Access to porn-streaming sites have been attempted by British parliament computers more than 24,000 times over a six-month period following the general election last year, new figures have shown.
Official data examined requests made between June and October 2017, revealing that 24,473 attempts were made to reach porn websites, amounting to 160 requests per-day from computers that were connected to the parliamentary network.
A Press Association (PA) freedom of information (FoI) request shows there were 9,467 requests from both the Houses of Lords and Commons in September alone.
There has been a dramatic drop off in the number of requests to porn sites, from 113,208 attempts in 2016, down from 213,020 the previous year. The reduction follows a year of sleaze allegations that have dogged Westminster.
Theresa May’s first Secretary of State Damien Green left his role after a retired-police officer accused him of having thousands of porn images on his desktop computer.

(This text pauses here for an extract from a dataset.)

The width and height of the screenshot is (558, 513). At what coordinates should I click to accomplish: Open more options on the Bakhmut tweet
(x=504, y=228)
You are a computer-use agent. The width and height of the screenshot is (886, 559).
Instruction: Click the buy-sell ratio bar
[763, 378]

During an investigation, Green made “misleading” statements about allegations that police found pornography on computers in his parliamentary office in 2008 and was subsequently sacked by long-time ally May.

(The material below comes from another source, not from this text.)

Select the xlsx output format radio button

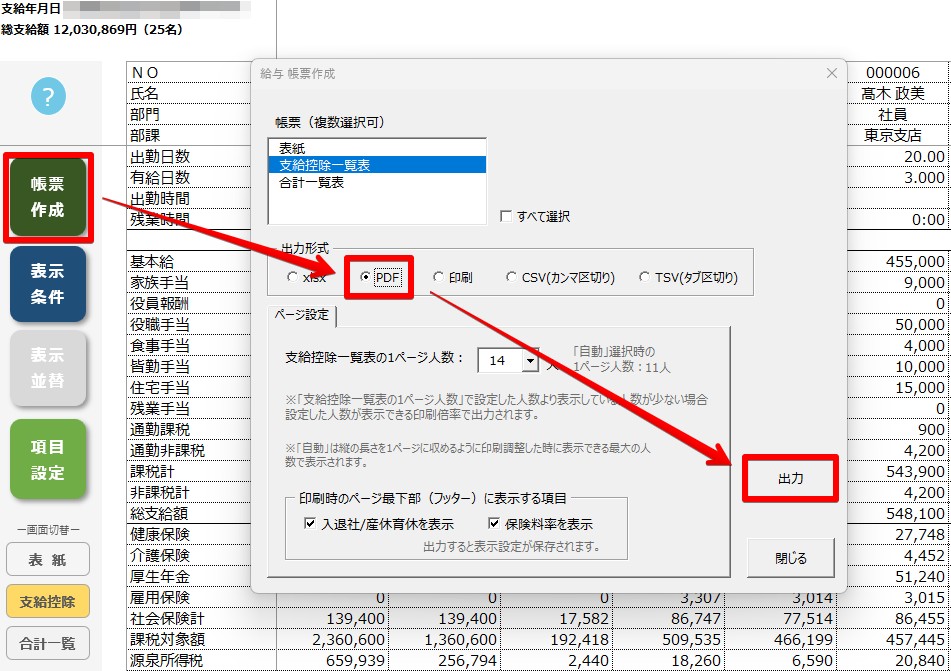tap(292, 277)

Despite Green’s removal, it seems many others are searching for porn at the workplace.
The figures also come after the so-called Westminster ‘witch hunt’ named dozens of MPs in a “dirty dossier”.
Parliamentary staff (who remained anonymous) listed a long line of politicians and aides believed to have behaved badly. Though some of the claims were of a sexual nature, many were not and were simply listing MPs relationships, many of which were common knowledge.
A parliamentary spokesman said: “All pornographic websites are blocked by parliament’s computer network. The vast majority of attempts to access them are not deliberate. The data shows requests to access websites, not visits to them.
“There are 8,500 computers on the parliamentary network, which are used by MPs, peers, their staff and staff of both Houses. This data also covers personal devices used when logged-on to parliament’s guest wifi.”
A separate FoI request showed there were also at least 2,751,755 attempts to access blocked websites on the parliamentary network from January to October 2017.